▶ Document section
Current perceived cognition compared to ten years ago was assessed with the 40-item Everyday Cognition Questionnaire (ECog)36 at baseline and days 90 and 360. ECog items are scored on a 5-point scale (1=better or no change, 4=consistently much worse, 5=don’t know); scores of 5 were recoded to missing prior to statistical analysis. The ECog yields a global perceived cognition score and six scores for the following cognitive domains: memory (e.g., remembering items on a shopping list), language (e.g., wordfinding), visuospatial abilities (e.g., reading a map), planning (e.g., thinking ahead), organization (e.g., managing medication), and divided attention (e.g., returning to a task after being interrupted). Satisfaction with cognition was evaluated with one question: “At the present time, how satisfied are you with your thinking abilities (for example, memory and attention)?” (1=completely dissatisfied, 5=completely satisfied). Scores were recoded as necessary so that higher scores indicated better cognition or satisfaction. Clinically meaningful change was defined as one-half standard deviation change.37

Patient-reported quality of life at baseline was initially assessed with the 36-item Medical Outcomes Study-Short Form-36 (SF-36).38 Following the patient-reported outcomes recommendations included in Centers for Medicare and Medicaid Service coverage decision for CAR T-cell therapy in February 2019,39 the SF-36 was replaced by the Patient-Reported Outcomes Measurement Information System-29 Profile v2.1 (PROMIS®-29).40 Using the established and well-validated PROsetta Stone® data harmonization methodology,41 SF-36 scores were converted to PROMIS®-29 T-scores. The PROsetta Stone® conversion yields five outcomes: physical functioning, pain interference, fatigue, anxiety symptoms, and depression symptoms. Scores range from 0 to 100 with higher scores indicating more of the construct being measured.

▶ Data for analysis
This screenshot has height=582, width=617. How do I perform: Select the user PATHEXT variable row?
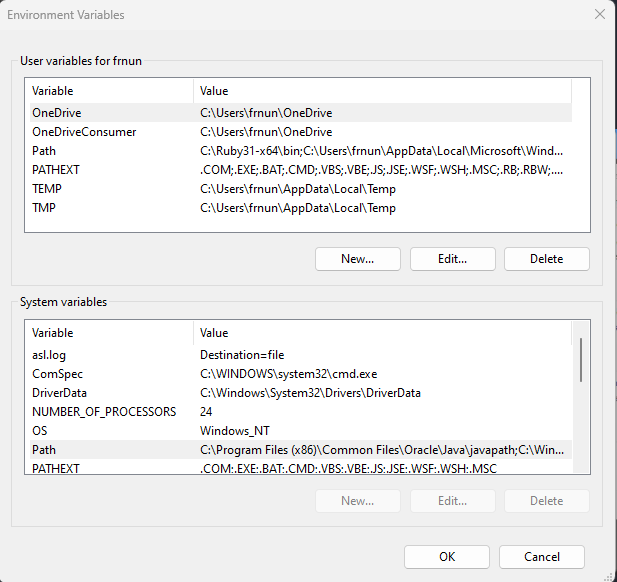tap(56, 170)
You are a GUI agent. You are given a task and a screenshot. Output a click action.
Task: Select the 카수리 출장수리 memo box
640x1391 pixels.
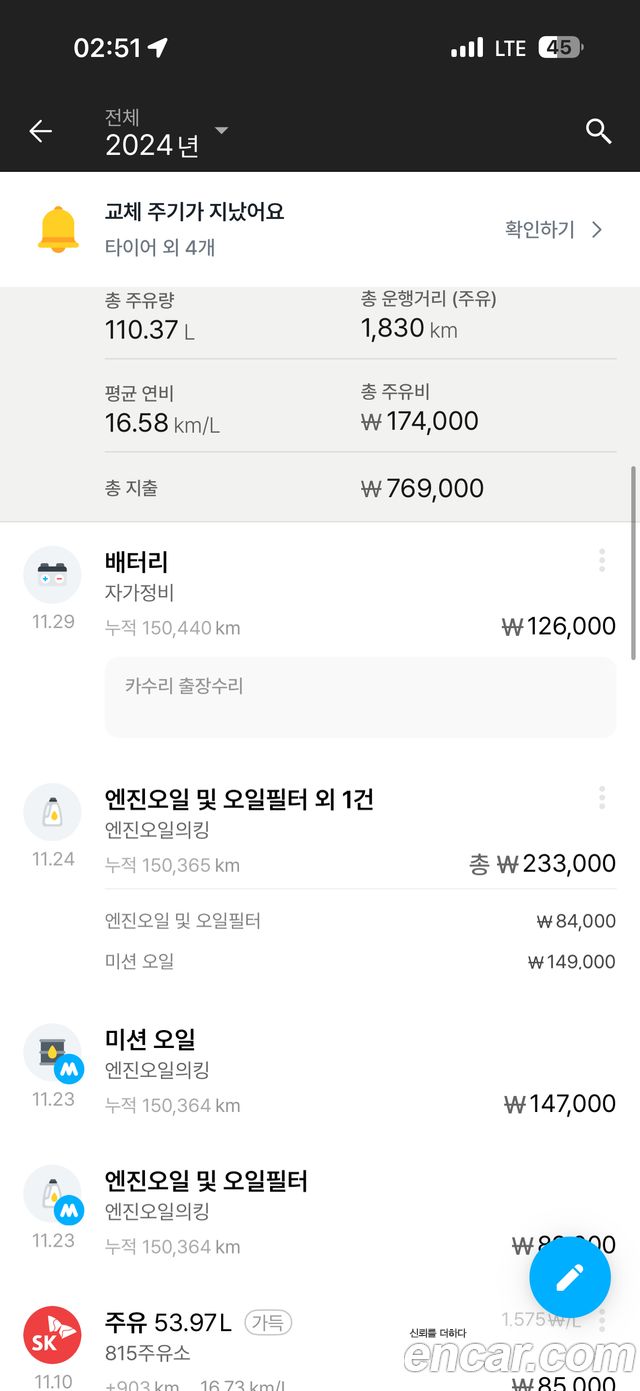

▶ List of tasks
1 - Answer these questions from the passage on cognition and quality-of-life measures:
(a) What was done with ECog scores of 5 before statistical analysis?
(b) How was clinically meaningful change defined?
(c) Which instrument replaced the SF-36?
2 - Pick up the passage on cognition and quality-of-life measures at its final sentence and continue it.
The data stand apart from the passage on cognition and quality-of-life measures.

▶ Answer section
1 -
(a) They were recoded to missing.
(b) As a change of one-half standard deviation.
(c) The Patient-Reported Outcomes Measurement Information System-29 Profile v2.1 (PROMIS®-29).

2 -
Statistical Analysis

Participants were included in the analysis if they provided perceived cognition data at any time point. To limit sample heterogeneity, participants diagnosed with a cancer other than non-Hodgkin’s lymphoma and those treated with allogeneic CAR T-cell therapy were not included in analyses. Demographic and clinical characteristics were described using means, standard deviations, frequencies, and percentages. A composite score for frailty was created by including participants who were fragile on either the dominant or non-dominant hand. Percentages of frail participants at baseline as well as those reporting clinically significant worsening, clinically significant improvement, and unchanged cognition over time were calculated. Piecewise mixed models were used to examine changes in global cognition z-scores and cognitive domains. These models included two distinct time periods to examine acute (baseline to day 90) and longer-term (day 90 to day 360) effects.42 Cohen’s d effect sizes examining the magnitude of change in cognition were calculated; results were interpreted as follows: small (0.2-0.5), medium (0.5-0.8), or large (>0.8).43 Spearman correlations were used to explore concurrent relationships among global cognition and putative baseline risk factors. Piecewise mixed models were used to explore potential risk factors for change in global cognition z-scores over time. Demographic risk factors (i.e., age, education), clinical risk factors (i.e., previous lines of treatment≥3, grade≥2 ICANS, grade≥2 CRS, disease response at day 90 and at 360, baseline frailty), and baseline quality of life (i.e., fatigue, physical function, pain, depression, anxiety) were explored. Alpha was set at p<0.05. Statistical tests were 2-sided. Analyses were performed using SAS, version 9.4 (SAS Institute, Cary, NC).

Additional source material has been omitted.